Lately, I’ve become a target for people who like to tell me that “I’m doing nutrition” wrong. Evidently, some people don’t agree with my plea, “Don’t judge” when it comes to what others eat.
One of the things that horrifies my friends is that I don’t eat breakfast. I’m just not hungry in the morning. A cup of coffee, and that’s all I need until lunch. I’ve been that way for decades.
This means that I’m subjected to periodic lectures on how breakfast is “the most important meal of the day”. Yeah, that’s a myth. The Washington Post has a nice article today bringing more:
Researchers at a New York City hospital several years ago conducted a test of the widely-accepted notion that skipping breakfast can make you fat.
For some nutritionists, this idea is an article of faith. Indeed, it is enshrined in the U.S. Dietary Guidelines, the federal government’s advice book, which recommends having breakfast every day because “not eating breakfast has been associated with excess body weight.”
As with many nutrition tips, though, including some offered by the U.S. Dietary Guidelines, the tidbit about skipping breakfast is based on scientific speculation, not certainty, and indeed, it may be completely unfounded, as the experiment in New York indicated.
At 8:30 in the morning for four weeks, one group of subjects got oatmeal, another got frosted corn flakes and a third got nothing. And the only group to lose weight was… the group that skipped breakfast. Other trials, too, have similarly contradicted the federal advice, showing that skipping breakfast led to lower weight or no change at all.
“In overweight individuals, skipping breakfast daily for 4 weeks leads to a reduction in body weight,” the researchers from Columbia University concluded in a paper published last year.

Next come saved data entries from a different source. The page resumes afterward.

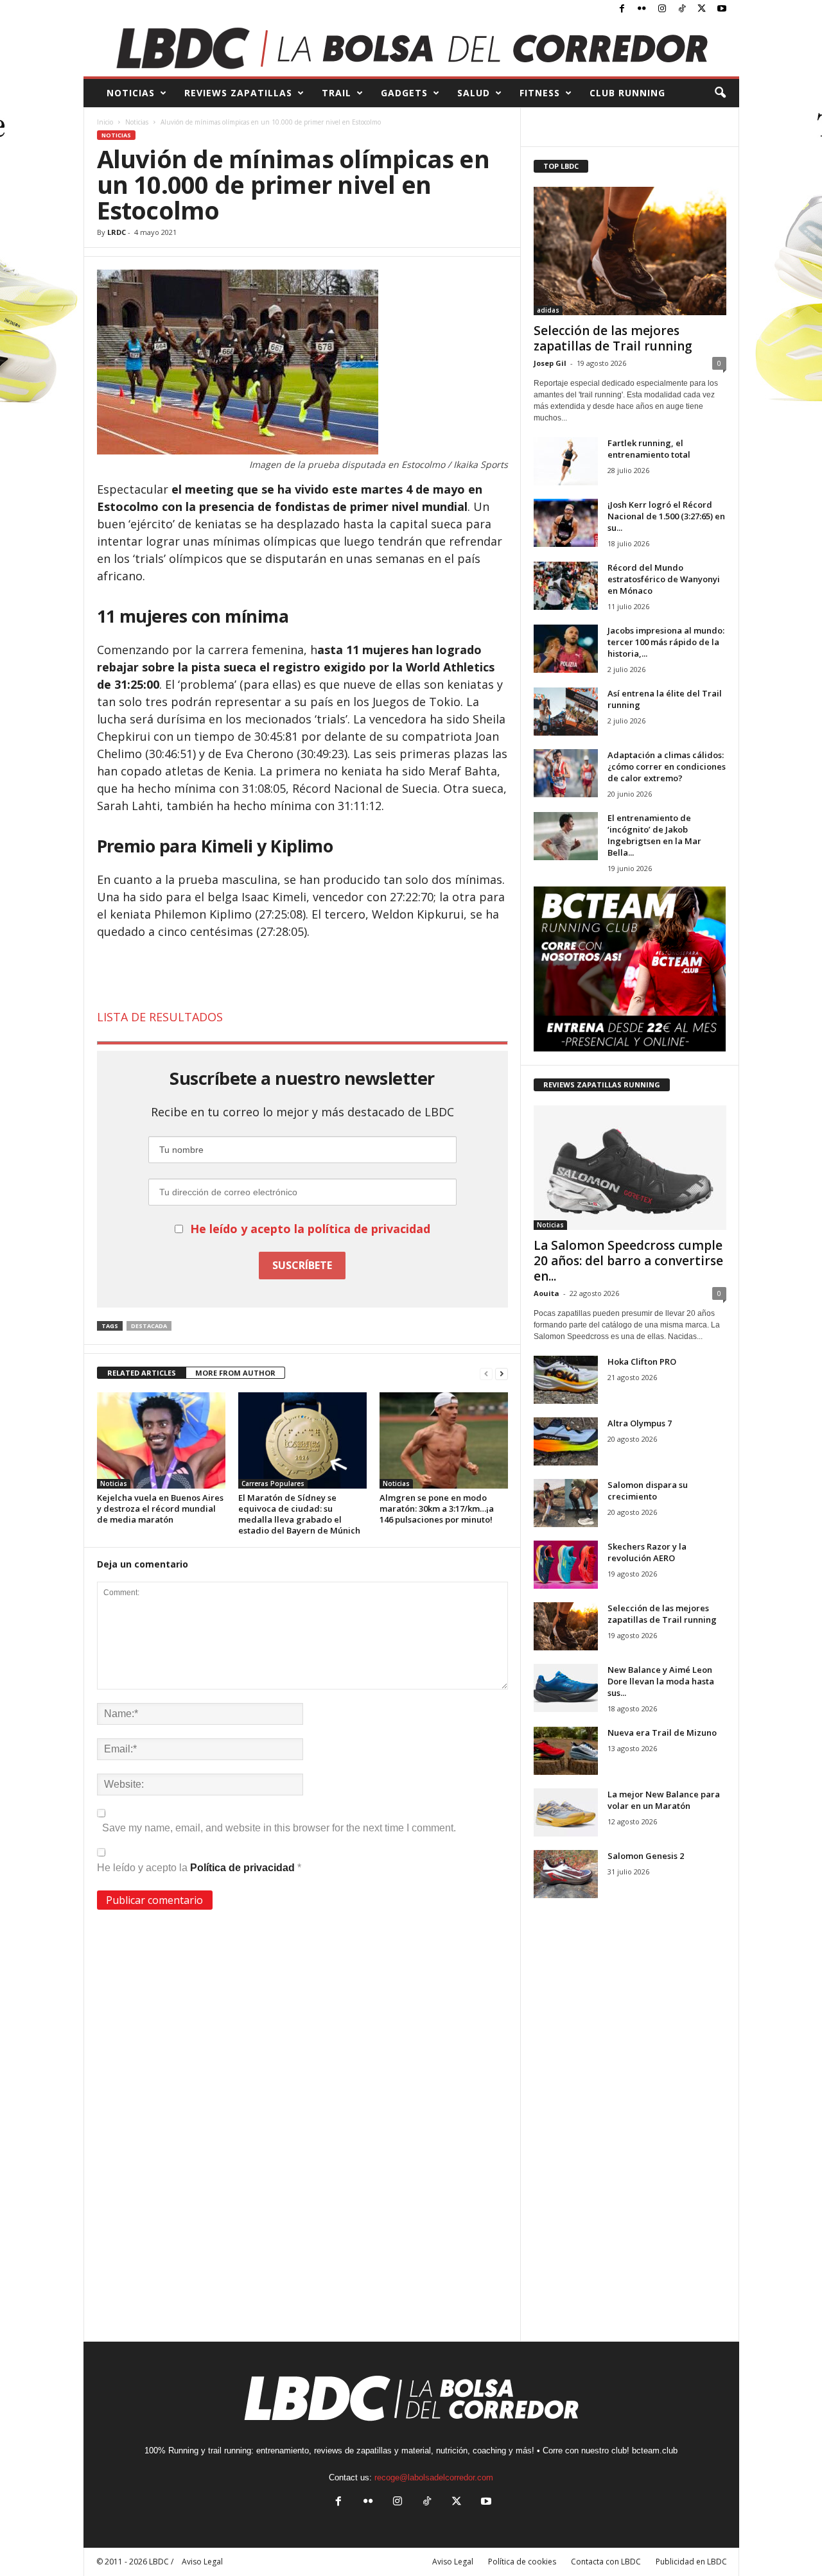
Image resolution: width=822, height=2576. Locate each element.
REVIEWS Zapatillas (238, 93)
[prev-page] (486, 1373)
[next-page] (501, 1373)
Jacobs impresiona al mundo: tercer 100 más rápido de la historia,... (666, 642)
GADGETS (404, 93)
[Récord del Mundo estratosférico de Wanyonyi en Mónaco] (566, 586)
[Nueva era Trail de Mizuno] (566, 1751)
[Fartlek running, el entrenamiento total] (566, 461)
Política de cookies (522, 2561)
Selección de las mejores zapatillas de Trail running (613, 338)
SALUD (473, 93)
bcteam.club (655, 2450)
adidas (548, 310)
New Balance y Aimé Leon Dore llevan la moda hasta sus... (661, 1681)
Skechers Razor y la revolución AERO (647, 1552)
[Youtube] (722, 9)
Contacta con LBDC (606, 2561)
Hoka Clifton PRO (642, 1361)
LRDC (116, 232)
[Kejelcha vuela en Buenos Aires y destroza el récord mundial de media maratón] (161, 1440)
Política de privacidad (243, 1867)
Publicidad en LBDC (691, 2561)
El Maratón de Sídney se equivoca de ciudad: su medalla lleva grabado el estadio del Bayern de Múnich (299, 1514)
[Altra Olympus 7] (566, 1441)
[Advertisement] (302, 975)
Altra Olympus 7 (640, 1423)
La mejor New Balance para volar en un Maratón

Read the whole thing. You’ll learn about how the importance of breakfast was based on observational studies, not controlled trials. You’ll learn how this research fails to replicate. You’ll learn how the media overinflated these recommendations to shame those who did not comply. You’ll read about how better research fails to find any significant findings to back up the recommendations. You’ve heard much of this before in many Upshot columns, but it bears repeating.
At least, until we start to do nutrition science right.